■ **What you need to do**: Copy down, unchanged, the lines starting with the one containing "The image size is (480, 360)." and ending with the one containing "Action: tap(858, 33)", both included.

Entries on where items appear
———

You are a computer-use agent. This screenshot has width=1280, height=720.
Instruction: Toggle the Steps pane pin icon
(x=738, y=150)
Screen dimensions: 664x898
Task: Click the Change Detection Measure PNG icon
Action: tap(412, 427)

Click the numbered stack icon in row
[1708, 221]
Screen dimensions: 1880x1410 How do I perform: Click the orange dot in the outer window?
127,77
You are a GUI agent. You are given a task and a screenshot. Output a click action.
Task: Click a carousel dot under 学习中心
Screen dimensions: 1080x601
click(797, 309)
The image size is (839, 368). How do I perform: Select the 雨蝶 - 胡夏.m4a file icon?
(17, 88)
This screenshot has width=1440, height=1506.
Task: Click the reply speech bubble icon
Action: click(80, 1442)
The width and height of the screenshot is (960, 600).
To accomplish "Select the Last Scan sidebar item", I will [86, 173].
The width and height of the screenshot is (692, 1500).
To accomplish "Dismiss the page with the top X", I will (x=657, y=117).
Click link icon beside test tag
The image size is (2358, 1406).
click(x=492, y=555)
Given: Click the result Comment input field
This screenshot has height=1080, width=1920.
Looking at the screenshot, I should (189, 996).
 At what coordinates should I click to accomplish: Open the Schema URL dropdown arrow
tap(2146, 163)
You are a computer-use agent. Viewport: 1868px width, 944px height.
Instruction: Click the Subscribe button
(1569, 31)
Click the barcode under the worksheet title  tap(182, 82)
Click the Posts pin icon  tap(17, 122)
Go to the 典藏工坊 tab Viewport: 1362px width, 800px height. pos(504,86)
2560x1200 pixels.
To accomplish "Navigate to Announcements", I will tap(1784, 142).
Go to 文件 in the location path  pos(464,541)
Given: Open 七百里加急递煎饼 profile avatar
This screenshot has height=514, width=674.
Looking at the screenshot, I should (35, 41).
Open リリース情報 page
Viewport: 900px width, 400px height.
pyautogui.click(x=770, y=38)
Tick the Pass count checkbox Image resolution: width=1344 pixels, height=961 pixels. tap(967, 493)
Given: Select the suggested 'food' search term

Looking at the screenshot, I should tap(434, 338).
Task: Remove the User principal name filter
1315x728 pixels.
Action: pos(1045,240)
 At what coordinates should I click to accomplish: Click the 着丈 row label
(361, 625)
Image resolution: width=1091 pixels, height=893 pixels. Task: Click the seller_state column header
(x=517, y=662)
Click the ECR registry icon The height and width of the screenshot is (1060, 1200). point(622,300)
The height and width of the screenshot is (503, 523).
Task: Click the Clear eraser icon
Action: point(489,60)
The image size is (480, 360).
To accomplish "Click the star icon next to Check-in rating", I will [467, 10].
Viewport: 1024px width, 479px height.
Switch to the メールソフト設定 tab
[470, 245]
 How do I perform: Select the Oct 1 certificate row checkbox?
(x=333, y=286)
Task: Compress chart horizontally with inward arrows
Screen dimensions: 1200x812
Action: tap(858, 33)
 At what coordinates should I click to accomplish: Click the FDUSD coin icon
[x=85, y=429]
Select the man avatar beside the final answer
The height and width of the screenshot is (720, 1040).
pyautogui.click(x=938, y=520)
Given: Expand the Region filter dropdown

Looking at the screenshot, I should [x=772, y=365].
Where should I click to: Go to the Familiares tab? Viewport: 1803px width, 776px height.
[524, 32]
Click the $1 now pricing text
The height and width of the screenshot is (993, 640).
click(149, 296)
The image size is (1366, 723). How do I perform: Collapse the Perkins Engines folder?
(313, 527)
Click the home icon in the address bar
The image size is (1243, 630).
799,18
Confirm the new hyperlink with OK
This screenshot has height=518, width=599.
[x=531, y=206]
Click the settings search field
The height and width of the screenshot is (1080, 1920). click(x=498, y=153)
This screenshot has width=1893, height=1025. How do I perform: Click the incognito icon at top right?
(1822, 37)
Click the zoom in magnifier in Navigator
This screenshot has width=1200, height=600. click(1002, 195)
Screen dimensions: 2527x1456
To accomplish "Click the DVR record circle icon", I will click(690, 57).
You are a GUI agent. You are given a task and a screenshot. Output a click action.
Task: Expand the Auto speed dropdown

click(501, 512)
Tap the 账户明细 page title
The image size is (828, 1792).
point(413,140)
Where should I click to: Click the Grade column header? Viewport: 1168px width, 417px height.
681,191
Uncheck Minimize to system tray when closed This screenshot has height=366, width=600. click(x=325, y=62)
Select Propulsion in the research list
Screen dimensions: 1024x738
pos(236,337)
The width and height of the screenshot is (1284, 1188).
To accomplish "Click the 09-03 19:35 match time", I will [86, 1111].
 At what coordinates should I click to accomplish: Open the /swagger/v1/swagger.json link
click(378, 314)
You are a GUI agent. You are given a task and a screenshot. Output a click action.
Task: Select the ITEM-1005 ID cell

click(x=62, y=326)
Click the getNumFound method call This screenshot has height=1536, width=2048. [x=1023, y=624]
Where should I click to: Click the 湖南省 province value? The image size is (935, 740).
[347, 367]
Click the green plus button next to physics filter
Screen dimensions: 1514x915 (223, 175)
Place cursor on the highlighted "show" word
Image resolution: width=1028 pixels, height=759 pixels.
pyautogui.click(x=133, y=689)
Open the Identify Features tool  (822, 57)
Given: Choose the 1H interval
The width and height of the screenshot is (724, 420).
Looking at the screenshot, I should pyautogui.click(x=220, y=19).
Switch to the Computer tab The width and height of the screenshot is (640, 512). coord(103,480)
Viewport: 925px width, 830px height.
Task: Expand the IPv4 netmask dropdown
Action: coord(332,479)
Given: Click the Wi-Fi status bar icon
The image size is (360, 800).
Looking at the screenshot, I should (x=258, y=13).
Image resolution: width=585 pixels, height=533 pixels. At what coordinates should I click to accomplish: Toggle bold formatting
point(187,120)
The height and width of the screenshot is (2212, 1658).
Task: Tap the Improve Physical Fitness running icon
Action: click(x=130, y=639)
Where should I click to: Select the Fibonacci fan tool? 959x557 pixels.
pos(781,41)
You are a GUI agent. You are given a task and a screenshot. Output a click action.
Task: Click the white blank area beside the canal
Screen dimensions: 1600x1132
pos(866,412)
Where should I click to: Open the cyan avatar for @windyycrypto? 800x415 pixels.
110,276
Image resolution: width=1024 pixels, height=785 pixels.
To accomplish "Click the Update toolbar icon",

———

■ **Full output**:
The image size is (480, 360).
To accomplish "Click the star icon next to Check-in rating", I will [467, 10].
Viewport: 1024px width, 479px height.
Switch to the メールソフト設定 tab
[470, 245]
 How do I perform: Select the Oct 1 certificate row checkbox?
(x=333, y=286)
Task: Compress chart horizontally with inward arrows
Screen dimensions: 1200x812
Action: tap(858, 33)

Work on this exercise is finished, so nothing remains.